-- Opening Marker --
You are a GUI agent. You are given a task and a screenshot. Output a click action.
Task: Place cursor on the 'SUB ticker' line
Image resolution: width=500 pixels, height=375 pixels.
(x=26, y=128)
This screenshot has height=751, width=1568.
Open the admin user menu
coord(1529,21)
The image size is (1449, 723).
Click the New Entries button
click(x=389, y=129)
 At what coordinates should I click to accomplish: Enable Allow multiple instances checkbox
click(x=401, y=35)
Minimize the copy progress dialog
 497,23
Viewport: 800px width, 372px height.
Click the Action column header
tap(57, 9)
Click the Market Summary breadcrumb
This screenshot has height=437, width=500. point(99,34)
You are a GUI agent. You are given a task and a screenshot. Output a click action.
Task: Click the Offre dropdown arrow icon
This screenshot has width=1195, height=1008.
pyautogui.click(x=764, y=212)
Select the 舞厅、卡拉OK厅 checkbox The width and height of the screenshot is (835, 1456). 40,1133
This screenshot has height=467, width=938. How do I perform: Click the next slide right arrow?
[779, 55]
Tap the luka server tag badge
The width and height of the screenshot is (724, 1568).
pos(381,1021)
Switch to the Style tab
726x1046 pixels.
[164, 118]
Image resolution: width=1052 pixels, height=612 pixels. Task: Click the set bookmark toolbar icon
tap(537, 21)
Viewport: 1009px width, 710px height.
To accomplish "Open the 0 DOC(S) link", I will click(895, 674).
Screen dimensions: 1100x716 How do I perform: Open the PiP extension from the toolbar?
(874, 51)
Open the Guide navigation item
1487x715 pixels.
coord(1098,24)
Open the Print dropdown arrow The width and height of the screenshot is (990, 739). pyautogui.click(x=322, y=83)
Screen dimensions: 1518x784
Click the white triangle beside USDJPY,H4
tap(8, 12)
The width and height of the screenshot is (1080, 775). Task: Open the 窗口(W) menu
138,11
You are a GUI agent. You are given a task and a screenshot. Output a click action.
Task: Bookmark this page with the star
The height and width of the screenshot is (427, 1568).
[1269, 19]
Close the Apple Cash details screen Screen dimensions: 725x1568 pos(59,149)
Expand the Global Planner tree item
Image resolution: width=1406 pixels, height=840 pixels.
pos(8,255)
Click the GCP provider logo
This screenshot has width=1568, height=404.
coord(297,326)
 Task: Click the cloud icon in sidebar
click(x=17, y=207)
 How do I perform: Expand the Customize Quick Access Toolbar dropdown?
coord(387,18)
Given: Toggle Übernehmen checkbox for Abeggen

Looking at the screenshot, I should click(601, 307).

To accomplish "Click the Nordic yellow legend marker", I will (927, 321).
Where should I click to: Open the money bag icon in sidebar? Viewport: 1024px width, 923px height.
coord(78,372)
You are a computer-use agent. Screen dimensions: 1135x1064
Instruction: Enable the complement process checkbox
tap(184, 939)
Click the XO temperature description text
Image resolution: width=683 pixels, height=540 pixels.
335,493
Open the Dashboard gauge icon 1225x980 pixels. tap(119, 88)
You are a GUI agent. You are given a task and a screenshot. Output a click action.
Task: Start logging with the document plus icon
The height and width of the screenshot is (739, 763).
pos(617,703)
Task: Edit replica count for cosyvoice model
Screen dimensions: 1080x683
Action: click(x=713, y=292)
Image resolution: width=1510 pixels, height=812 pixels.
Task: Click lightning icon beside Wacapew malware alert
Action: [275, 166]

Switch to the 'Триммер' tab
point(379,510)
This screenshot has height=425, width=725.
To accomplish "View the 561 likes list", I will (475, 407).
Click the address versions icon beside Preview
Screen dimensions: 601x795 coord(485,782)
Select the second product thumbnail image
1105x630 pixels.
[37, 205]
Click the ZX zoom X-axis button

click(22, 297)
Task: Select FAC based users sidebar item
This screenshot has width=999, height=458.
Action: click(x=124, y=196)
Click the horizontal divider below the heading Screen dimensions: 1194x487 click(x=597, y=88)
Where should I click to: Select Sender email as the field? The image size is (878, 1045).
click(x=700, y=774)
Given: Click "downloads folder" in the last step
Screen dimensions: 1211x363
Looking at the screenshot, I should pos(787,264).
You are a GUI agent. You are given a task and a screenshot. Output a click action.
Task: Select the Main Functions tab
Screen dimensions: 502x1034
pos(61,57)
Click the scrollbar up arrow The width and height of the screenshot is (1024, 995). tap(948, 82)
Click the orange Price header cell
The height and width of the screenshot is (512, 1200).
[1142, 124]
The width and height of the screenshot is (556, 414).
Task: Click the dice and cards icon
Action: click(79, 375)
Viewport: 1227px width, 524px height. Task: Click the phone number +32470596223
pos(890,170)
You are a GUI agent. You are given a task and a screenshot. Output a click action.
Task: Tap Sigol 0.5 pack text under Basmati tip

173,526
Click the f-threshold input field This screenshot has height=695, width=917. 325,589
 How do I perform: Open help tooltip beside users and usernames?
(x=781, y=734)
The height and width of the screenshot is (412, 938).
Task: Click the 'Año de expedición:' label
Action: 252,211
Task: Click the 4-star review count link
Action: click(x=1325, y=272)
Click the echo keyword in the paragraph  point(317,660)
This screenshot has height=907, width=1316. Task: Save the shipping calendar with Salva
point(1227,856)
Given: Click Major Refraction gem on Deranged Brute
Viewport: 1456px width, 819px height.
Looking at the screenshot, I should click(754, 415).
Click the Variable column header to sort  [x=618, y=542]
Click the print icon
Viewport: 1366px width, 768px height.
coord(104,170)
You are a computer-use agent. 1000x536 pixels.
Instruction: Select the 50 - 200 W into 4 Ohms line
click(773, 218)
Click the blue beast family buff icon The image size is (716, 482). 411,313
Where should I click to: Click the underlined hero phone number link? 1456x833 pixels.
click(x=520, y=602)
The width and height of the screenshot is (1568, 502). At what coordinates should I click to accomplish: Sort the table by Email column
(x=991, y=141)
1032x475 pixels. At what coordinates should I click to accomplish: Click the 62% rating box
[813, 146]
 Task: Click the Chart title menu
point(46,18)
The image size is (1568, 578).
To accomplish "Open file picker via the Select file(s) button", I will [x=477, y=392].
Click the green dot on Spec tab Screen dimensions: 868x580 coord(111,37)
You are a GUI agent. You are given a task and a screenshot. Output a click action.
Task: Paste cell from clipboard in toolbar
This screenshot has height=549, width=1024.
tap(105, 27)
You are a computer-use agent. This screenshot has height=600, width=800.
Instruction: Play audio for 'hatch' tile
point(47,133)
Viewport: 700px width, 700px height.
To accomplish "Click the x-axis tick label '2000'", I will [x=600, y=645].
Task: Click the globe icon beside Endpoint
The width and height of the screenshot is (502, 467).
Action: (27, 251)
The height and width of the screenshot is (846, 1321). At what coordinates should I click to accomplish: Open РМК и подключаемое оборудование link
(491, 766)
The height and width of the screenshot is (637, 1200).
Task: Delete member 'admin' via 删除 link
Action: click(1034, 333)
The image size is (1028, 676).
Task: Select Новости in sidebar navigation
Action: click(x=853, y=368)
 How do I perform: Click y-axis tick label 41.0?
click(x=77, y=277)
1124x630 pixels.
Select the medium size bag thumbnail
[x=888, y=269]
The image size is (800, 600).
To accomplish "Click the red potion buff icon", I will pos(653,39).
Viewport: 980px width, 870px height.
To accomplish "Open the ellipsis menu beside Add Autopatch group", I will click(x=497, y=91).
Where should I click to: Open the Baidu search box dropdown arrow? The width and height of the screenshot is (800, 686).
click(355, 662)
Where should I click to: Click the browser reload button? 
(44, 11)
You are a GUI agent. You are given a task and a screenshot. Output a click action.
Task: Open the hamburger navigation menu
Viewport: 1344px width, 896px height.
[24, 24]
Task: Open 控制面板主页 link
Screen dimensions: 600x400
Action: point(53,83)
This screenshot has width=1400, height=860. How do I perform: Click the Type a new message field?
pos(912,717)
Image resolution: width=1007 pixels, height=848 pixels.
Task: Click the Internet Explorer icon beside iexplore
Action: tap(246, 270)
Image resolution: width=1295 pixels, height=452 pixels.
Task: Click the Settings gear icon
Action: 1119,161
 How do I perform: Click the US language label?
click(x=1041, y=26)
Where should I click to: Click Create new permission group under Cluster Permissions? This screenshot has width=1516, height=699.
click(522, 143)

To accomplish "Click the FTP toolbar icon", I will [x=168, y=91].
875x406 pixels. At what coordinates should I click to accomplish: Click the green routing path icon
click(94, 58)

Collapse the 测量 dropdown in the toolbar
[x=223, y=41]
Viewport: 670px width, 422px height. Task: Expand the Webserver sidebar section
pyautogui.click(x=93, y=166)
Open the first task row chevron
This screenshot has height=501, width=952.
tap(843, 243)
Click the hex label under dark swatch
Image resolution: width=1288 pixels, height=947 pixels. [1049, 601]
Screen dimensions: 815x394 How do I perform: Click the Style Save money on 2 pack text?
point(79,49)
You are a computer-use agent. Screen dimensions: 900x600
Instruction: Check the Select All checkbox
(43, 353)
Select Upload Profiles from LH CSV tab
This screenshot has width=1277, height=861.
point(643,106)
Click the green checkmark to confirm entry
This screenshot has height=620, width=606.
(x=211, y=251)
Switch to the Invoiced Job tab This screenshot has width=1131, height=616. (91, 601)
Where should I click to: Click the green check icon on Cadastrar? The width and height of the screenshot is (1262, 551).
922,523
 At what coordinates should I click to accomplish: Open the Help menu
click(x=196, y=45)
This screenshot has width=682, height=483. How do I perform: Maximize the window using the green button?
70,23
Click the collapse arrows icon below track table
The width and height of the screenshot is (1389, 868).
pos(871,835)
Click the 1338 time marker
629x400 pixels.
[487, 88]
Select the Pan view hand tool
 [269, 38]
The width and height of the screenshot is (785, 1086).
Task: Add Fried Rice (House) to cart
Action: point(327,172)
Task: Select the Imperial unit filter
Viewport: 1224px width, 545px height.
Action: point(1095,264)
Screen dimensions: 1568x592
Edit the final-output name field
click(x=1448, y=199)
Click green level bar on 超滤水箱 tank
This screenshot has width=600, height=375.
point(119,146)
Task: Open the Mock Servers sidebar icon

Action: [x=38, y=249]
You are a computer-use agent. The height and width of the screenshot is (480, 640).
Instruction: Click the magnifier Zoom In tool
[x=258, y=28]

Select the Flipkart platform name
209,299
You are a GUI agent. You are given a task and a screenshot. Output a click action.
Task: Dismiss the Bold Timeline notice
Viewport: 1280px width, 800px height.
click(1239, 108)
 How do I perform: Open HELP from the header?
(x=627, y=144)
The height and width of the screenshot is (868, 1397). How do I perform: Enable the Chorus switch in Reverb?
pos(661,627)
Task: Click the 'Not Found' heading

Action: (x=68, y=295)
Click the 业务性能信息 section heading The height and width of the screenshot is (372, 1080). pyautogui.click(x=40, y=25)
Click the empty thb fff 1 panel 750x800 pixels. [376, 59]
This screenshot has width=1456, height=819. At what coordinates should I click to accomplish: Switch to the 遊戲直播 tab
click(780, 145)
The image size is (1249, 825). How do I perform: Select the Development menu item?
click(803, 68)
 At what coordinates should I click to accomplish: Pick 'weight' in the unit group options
-- Closing Marker --
• **Exercise goal**
Check every line of the records, and copy the ones that hold the word "computer".

• **Response to this exercise**
You are a computer-use agent. Screen dimensions: 1135x1064
You are a computer-use agent. 1000x536 pixels.
You are a computer-use agent. This screenshot has height=600, width=800.
You are a computer-use agent. Screen dimensions: 900x600
You are a computer-use agent. The height and width of the screenshot is (480, 640).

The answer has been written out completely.